Now that Cecil has debunked my favorite Chicago story (the one about why streets jog at North Avenue http://chicago.straightdope.com/sdc20091008.php ), I am daring to ask whether there’s any truth in another wonderful story that I’ve often repeated but somehow can’t really prove:dubious:
The Encyclopedia of Chicago History http://http://www.encyclopedia.chicagohistory.org/pages/468.html confirms that Chicago held the #1 candy manufacturing spot at the turn of the 20th century and for some years thereafter. Somewhere along the line I heard that this was related to Chicago’s location as a rail hub–specially that sugar was shipped F.O.B. Chicago, so that if you put your candy company in Chicago you could hold down your shipping costs for sugar, hence reducing your costs and increasing your profits. It’s a great story, and people are always impressed when I tell it (usually as I pass the abandoned Brach’s plant on the Green Line or Ferrara Pan Candy on the Blue), but after the scales fell from my eyes on the North Avenue story I started to wonder if this is equally fanciful.
Anyone?
Corn syrup was usually quoted FOB Chicago–most of it was made in Summit or Decatur–but not sugar. Chicago was, however, well positioned to get beet sugar from the northern Plains or cane sugar from the Gulf Coast via a single railroad routing. Chicago was a center for making everything, because raw materials could easily converge here and finished products could be easily distributed to the whole continent. And having all those Germans around in the 19th century (skilled in candy making, with a taste for the stuff) probably also played a rôle.

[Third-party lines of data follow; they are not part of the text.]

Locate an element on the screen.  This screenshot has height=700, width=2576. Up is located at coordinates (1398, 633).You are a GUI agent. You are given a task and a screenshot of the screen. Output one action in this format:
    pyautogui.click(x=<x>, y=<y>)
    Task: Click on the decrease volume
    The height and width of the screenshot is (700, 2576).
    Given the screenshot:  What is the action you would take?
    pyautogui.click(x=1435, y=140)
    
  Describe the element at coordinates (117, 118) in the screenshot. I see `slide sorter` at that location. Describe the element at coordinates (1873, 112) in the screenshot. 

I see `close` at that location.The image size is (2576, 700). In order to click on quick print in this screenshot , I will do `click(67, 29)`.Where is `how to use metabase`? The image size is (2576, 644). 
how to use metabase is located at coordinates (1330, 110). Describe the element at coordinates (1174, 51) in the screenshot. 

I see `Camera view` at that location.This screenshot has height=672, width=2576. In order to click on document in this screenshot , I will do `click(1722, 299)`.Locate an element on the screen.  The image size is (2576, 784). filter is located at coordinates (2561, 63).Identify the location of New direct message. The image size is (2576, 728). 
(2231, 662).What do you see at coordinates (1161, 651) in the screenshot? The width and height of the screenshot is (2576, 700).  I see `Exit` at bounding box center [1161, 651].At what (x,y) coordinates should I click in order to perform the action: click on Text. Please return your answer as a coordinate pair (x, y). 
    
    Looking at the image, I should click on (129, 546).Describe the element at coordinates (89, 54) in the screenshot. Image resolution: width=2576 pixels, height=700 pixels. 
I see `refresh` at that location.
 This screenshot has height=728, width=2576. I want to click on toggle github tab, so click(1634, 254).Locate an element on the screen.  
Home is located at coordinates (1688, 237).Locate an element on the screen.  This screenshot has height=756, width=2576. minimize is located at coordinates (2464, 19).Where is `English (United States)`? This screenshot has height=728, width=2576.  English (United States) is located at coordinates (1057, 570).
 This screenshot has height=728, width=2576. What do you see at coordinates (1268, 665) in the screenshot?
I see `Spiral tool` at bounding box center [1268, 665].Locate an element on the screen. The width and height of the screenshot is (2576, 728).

Thank you, Mr. Downtown! I found this article http://www.dailynorthwestern.com/2.13923/chocolate-candy-bars-share-succulent-history-with-evanston-chicago-1.1929427 which also suggests access to dairy and lots of cool months also helped.
Don’t ask me how I knew about this but there’s a fairly large (and old and cool) cane sugar processing facility near the courthouse at 26th/Calif.
Sugar comes in by barge and railcars. It’s processed and taken away on pallets of consumer bags/boxes/canisters and tanker trucks.
Google overhead photo: here
They share a driveway with an El Milagro tortilla factory, too.
Now that is really cool! Right by Animal Care and Control as well, I see. From the Google street view it looks abandoned. How neat that it’s not. Thank you!
I remember reading some years ago in a book on Chicago history that the main reason that candy manufacture concentrated in the city was that, before cheap refrigeration, it had more cool months in which the candy could be manufactured, and situated as it is/was at the heart of the railroad distribution network, its products could be delivered to consumers quickly, before they melted, perhaps using the same refrigerator car network that meat used.